** Task description **
For the records that follow, give the number of lines containing the word "Choose", with no added text.

** Input for this task **

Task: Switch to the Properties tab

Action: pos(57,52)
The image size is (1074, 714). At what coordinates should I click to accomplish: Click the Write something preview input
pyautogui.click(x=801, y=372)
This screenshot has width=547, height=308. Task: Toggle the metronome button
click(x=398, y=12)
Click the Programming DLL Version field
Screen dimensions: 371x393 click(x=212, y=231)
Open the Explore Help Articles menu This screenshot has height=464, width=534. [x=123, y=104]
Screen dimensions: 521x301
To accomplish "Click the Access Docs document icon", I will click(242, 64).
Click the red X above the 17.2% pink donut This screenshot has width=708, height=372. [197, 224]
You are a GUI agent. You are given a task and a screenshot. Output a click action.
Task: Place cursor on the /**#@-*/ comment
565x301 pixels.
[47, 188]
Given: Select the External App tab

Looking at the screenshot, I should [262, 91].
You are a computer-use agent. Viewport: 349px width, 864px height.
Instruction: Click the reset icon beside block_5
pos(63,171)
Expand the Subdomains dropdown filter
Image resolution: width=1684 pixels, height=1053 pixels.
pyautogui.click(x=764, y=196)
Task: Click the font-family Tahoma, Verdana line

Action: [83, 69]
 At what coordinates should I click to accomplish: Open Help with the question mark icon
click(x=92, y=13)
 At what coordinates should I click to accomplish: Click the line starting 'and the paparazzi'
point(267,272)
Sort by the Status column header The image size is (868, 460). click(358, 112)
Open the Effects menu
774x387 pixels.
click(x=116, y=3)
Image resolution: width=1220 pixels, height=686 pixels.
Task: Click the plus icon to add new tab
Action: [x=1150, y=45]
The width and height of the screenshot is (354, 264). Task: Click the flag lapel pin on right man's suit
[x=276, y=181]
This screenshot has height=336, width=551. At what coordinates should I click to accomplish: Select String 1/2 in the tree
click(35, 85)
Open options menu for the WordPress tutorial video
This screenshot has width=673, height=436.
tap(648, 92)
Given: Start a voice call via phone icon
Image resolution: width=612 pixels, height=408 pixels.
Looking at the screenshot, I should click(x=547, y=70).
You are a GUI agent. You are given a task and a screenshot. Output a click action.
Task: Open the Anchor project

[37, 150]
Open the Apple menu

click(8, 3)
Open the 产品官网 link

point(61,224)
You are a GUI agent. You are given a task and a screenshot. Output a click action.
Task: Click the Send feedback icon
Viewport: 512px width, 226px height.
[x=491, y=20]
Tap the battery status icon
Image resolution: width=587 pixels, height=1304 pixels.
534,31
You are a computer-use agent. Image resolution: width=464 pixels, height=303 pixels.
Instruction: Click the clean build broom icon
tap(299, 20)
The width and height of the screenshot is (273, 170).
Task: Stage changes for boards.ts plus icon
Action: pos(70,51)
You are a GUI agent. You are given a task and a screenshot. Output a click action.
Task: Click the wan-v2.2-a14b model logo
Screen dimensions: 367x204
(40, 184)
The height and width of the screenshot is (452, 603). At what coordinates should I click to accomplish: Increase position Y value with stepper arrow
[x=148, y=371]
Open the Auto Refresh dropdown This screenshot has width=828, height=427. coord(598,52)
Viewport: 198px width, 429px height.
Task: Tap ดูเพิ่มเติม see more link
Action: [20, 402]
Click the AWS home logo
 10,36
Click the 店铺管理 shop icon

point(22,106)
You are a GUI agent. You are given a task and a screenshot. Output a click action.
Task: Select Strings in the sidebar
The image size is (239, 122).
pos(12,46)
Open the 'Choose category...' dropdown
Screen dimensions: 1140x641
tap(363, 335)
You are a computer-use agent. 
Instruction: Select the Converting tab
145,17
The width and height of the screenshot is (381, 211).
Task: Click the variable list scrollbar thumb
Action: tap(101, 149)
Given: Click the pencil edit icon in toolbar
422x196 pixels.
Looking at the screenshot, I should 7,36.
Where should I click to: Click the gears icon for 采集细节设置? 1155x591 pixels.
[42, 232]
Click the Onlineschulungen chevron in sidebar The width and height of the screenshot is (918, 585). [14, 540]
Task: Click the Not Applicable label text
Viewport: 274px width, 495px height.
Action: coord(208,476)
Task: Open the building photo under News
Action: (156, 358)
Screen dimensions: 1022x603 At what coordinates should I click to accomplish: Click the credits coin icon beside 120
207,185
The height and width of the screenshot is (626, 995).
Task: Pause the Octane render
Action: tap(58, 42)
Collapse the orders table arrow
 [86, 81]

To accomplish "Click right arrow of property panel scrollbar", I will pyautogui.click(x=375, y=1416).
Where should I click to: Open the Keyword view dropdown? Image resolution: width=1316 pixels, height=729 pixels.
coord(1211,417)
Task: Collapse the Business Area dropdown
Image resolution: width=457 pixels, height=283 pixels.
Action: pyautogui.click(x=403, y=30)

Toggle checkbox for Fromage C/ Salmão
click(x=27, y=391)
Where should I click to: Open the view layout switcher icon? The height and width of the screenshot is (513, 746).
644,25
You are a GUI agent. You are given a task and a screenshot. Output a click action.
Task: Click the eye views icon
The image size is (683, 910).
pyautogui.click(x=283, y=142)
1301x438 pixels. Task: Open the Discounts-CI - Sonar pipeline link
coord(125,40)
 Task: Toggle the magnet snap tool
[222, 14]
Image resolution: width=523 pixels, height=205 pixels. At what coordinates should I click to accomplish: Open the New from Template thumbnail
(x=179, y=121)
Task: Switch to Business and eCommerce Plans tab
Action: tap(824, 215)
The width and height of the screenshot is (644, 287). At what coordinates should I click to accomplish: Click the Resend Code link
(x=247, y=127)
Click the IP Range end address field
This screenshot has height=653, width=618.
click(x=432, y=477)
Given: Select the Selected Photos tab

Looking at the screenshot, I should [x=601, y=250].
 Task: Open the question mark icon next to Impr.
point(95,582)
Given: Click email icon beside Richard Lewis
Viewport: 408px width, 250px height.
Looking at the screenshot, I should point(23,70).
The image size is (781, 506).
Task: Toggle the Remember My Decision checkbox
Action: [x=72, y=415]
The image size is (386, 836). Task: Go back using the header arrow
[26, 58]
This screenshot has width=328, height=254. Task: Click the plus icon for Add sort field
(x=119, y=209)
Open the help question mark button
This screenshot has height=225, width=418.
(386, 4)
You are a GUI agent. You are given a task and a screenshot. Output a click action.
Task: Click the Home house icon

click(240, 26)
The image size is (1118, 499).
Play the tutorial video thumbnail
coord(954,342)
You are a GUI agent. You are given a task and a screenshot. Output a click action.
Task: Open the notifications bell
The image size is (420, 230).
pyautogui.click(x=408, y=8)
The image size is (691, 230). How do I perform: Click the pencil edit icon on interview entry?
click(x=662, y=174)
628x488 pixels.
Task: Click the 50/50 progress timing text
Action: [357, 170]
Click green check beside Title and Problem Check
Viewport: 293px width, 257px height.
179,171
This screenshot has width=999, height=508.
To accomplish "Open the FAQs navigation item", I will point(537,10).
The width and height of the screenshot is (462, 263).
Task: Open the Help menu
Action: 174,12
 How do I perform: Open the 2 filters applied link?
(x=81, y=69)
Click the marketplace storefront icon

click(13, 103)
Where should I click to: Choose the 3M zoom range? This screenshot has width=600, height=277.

** Solution **
2